Jules plunked herself down on the bed and put her hand on my shoulder. “He still hasn’t called?”

I shrugged.

“Do you think maybe you should move on? It’s not like this was a long-term romance or anything, right?”

“Right,” I said.

“I mean, it’s not like you’re in love with the guy, right?”

Love. I wasn’t sure what I felt for Calder White. When I first met him, he made me nervous, partly because of his unnaturally good looks, but mostly because he was always just there, too close and too fast.

Later, I was proud of myself when I figured out what he was, and, after that, repulsed when he told me what he did. I had to work hard to keep my face composed. It wasn’t easy repressing my disgust for his hunting past, just so he’d keep talking and feeding me the information I so desperately wanted—information that would explain my family’s history and put my father’s shame to rest.

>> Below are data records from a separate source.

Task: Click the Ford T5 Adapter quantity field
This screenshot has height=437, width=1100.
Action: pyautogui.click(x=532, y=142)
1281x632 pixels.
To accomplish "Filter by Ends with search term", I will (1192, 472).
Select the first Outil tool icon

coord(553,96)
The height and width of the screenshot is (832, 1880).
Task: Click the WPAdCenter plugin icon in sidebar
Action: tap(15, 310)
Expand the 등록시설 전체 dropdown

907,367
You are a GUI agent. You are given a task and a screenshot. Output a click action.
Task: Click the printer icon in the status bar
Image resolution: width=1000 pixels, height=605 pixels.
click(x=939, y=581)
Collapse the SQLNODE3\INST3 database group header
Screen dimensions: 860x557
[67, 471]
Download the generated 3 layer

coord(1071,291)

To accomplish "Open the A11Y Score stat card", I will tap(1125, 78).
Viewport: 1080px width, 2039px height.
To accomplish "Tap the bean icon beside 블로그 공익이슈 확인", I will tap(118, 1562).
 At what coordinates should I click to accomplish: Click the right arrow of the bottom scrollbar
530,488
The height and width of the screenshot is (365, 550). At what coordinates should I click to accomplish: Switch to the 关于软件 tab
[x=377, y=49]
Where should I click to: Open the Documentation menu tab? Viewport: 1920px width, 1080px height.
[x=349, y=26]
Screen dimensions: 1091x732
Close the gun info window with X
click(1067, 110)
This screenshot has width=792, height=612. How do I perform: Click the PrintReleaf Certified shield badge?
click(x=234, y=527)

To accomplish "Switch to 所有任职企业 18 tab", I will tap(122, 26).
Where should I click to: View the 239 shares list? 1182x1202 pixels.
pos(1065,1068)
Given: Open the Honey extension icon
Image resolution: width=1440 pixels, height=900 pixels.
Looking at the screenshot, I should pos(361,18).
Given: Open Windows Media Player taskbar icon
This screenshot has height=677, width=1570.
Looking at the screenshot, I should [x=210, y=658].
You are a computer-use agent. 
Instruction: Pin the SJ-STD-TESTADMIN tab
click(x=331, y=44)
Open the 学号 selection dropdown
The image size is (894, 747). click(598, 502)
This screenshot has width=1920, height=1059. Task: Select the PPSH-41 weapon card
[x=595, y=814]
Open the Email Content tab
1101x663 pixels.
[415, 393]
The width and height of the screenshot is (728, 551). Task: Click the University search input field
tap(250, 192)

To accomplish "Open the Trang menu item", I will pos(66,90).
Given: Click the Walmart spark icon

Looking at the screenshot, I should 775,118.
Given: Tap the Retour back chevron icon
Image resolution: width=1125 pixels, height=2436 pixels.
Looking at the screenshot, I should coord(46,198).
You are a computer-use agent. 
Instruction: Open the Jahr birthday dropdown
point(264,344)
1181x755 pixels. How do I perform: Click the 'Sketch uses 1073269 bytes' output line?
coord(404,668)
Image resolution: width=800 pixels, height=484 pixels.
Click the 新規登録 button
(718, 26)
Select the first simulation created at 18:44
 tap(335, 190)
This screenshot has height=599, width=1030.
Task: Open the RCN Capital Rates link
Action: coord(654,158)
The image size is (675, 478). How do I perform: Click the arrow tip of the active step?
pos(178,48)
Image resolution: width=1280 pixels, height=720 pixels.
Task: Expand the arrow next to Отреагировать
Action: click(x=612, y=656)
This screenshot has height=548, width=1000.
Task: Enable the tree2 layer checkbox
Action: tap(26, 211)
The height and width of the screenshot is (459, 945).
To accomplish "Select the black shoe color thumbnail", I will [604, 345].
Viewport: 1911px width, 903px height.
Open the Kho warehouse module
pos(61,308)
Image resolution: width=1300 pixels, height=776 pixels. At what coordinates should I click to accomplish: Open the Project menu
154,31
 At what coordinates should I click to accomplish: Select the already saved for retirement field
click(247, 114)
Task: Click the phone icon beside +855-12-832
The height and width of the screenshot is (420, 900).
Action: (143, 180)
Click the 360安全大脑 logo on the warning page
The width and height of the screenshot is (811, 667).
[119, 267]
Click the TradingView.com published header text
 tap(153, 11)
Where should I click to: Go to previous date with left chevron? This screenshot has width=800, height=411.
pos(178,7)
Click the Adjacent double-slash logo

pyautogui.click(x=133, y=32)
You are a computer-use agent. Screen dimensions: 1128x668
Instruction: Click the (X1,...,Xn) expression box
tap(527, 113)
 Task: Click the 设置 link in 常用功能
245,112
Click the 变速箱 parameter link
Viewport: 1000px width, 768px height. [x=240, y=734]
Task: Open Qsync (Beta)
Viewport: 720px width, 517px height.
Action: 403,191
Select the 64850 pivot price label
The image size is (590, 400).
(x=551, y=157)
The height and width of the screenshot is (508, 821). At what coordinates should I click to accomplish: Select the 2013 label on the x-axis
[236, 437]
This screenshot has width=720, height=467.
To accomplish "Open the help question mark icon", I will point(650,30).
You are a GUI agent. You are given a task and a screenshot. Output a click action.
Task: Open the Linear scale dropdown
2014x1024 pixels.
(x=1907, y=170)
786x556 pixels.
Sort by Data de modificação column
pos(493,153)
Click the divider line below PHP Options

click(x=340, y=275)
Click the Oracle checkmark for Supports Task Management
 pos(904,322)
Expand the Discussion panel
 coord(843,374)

So, okay, I used him at first. But after learning how hard Calder worked against his nature, after really coming to understand him, and now, after all we’d been through … What did I feel for him now? Respect, maybe? Longing? Fascination?

Whatever it was, it wasn’t as mundane as what Jules was suggesting.

“Well, if he’s not going to call you,” Jules said, “have you thought about—”

“I can’t call him. He’s got a new number. The one I have doesn’t work anymore.”

Jules crinkled her nose at me. “That’s a bad sign. Is it possible that maybe he just wasn’t that into you?”

I nodded. I had already considered that. Making the reality of his silence sync with the fantasy of my memories was like trying to fit square pegs into round holes. I’d given up after only a few painful attempts.

“Don’t be sad,” Jules said. “It’s not like he’s the only fish in the sea. I’m sure if you put yourself out there again, the guys will be lining up.”

“Heh.” Hilarious. “Yeah. I could do that.”

“Sure you could. We both could. We’ve got a whole summer ahead of us before everyone splits up for college. The last hurrah, right? Let’s get out there and break some hearts.”

I didn’t answer, so Jules wisely changed the subject and asked, “When are your mom and dad getting in?”

“Supposedly tomorrow, but I’ll believe it when I see it.”

“Oh, shut up. It’s not that far of a drive. There’s no way they’re missing your graduation.”

“I don’t mean they don’t want to come. I just don’t know if they can.” I’d been calling home every day to talk to Mom and subtly keep tabs on Dad. After what had happened in the lake, I wasn’t surprised when Mom said he’d been on edge.

She, of course, had no idea about the mermaids, and Dad still didn’t know the truth about himself, but it was only natural that plunging into his birth waters would set something in motion.

“My dad hasn’t been feeling well,” I said. I wished Jules hadn’t brought it up. What if the urge to swim got too strong for my dad? What if he jumped in? I couldn’t help obsessing over where and when and how he’d learn the truth for himself.

I’d hoped things would be better now that he was no longer the target of a mermaid assassination plot, but I was afraid my attempt at heroics had only made things worse. A part of me wished I’d told him right away, but how do you tell your father he’s a merman? Particularly with our family history for crazy.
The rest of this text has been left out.